Extract to read
+++
I am thinking Dan Cross, the Google engineer would have had a different
perspective on his active duty time if his legs had been blown off... Really,
there are other things one can do to learn the same lessens. Say like the
Peace Corps...

------
codeslush
I spent four years in the U.S.M.C in the enlisted ranks. This article is an
interesting read, but only really scratches the surface of what one learns in
the military. I didn't spend a single day in a war zone, and still learned
patience and acceptance. I also learned much, much more - and they are skills
that have helped me in my civilian life - personally and professionally.

I won't enumerate everything here; if I tried, I would fail. But I will
attempt to highlight many of those that repeatedly surface:

1\. Attention to detail. I don't think it matters what your military
occupation is, you will certainly be subjected to this, at least in the
Marines. It starts with boot camp, and continues through your career. The
little things make a big difference. While some of the military training
tactics leave you, this one seems to stay - at least that's been my
experience.

2\. Initiative. If something doesn't look right, can be done better, needs to
be done - do it! I don't even think I recognized this was instilled in me
until I was back in the civilian sector. It does wonders for a career!

3\. Respect. Respect for everyone - above, beside and below you. This was
especially difficult for me during my first two years of enlistment. I thought
I knew it all. The promotion structure in the military has a huge time factor
built into it. For me, I thought many of those of higher rank were ignorant.
Guess what? It doesn't matter! You learn to respect them. You learn to
understand you're ignorant too. You learn how to work with all different types
of personalities, levels of intelligence, ethnicity, etc... - and you learn
how to respect each of them for what they bring to the table. You never know
what a person has been through to get to where they are now or why they make
the decisions they make. There is almost always a reason. Respect them enough
to try to understand. This has allowed me to work with and for all types of
people in the civilian sector and I somehow manage to get along with almost
everyone. In the rare event that I don't get along with someone, I'm able to
deal with it without trashing them. It's usually representative of some flaw
of my own anyway.
+++
Data lines
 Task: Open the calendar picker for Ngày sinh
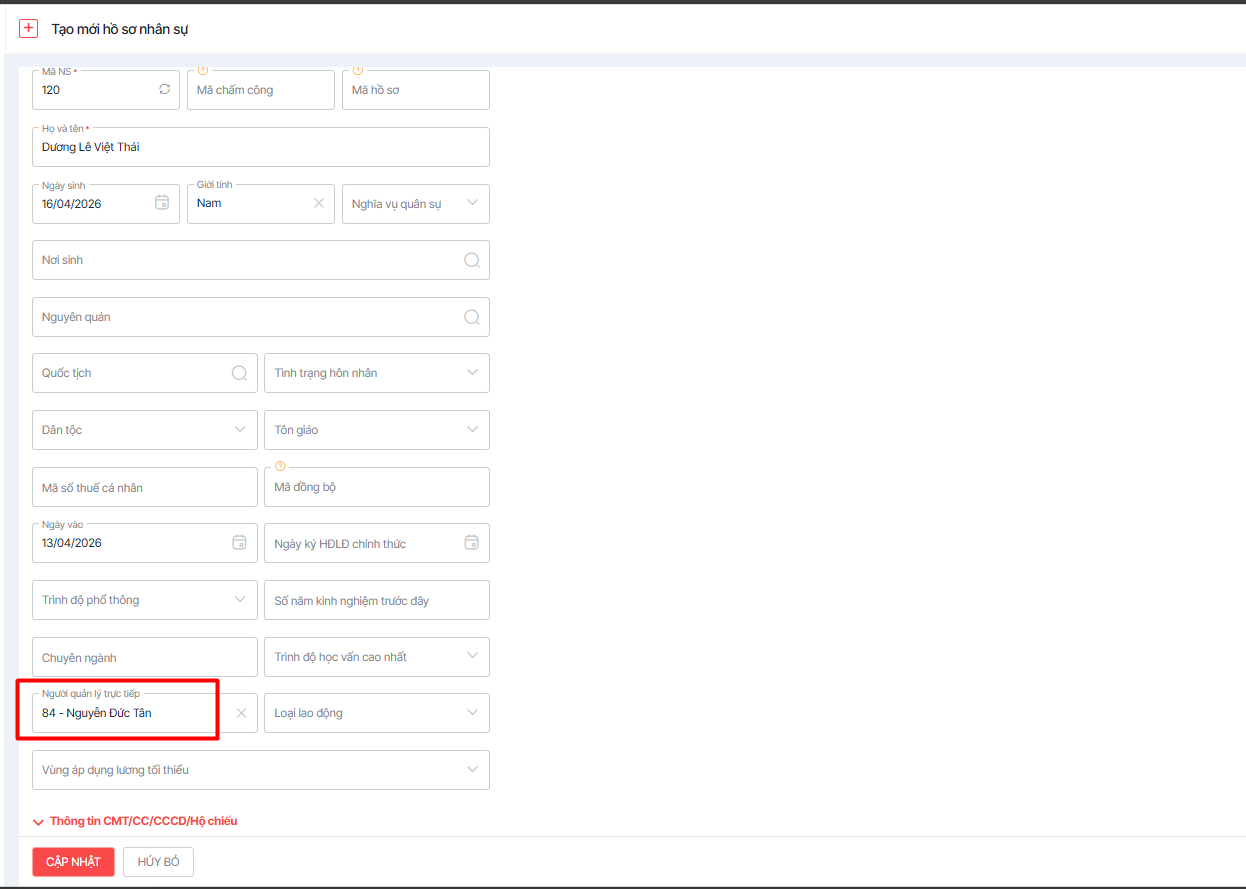162,203
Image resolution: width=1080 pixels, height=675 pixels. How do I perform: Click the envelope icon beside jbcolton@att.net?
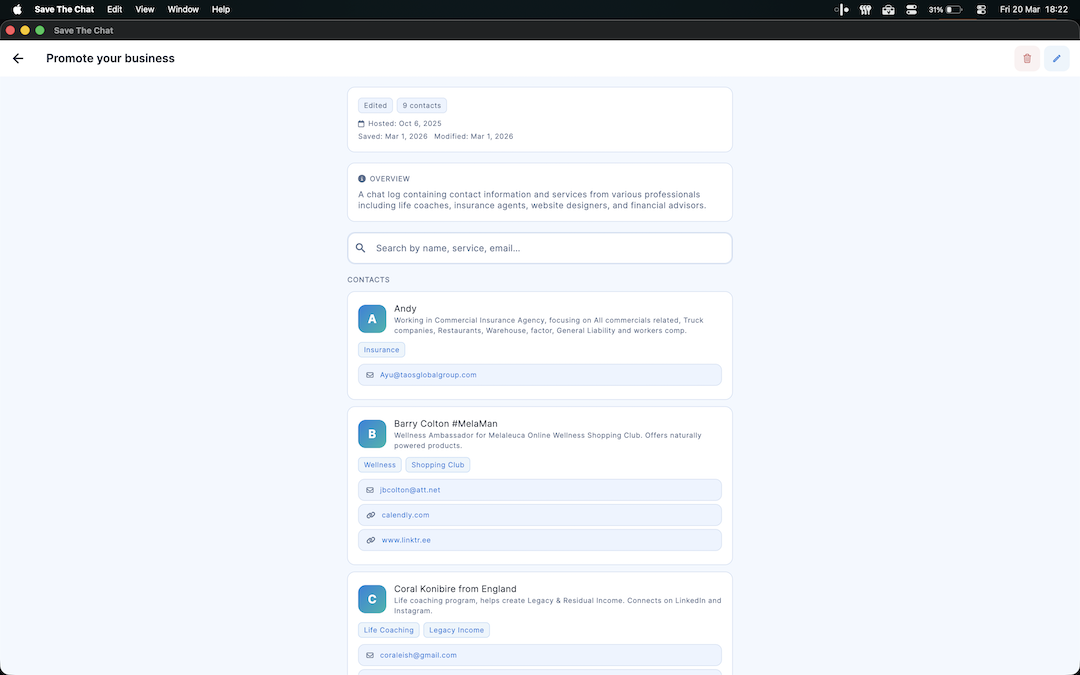369,490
+++
Directions
1. In the forum thread about military service, rewrite the passage from "2\. Initiative. If" to "for a career!", changing "civilian sector" to "private sector".
2. Answer these questions from the forum thread about military service:
(a) How many years did codeslush spend in the U.S.M.C.?
(b) Where does the training in attention to detail begin?
(c) Which organization does the first comment mention as another way to learn the same lessons?
3. List every skill that appears as a numbered point in the forum thread about military service.

Responses to the tasks
1.
2\. Initiative. If something doesn't look right, can be done better, needs to
be done - do it! I don't even think I recognized this was instilled in me
until I was back in the private sector. It does wonders for a career!

2.
(a) Four years.
(b) Boot camp.
(c) The Peace Corps.

3.
Attention to detail
Initiative
Respect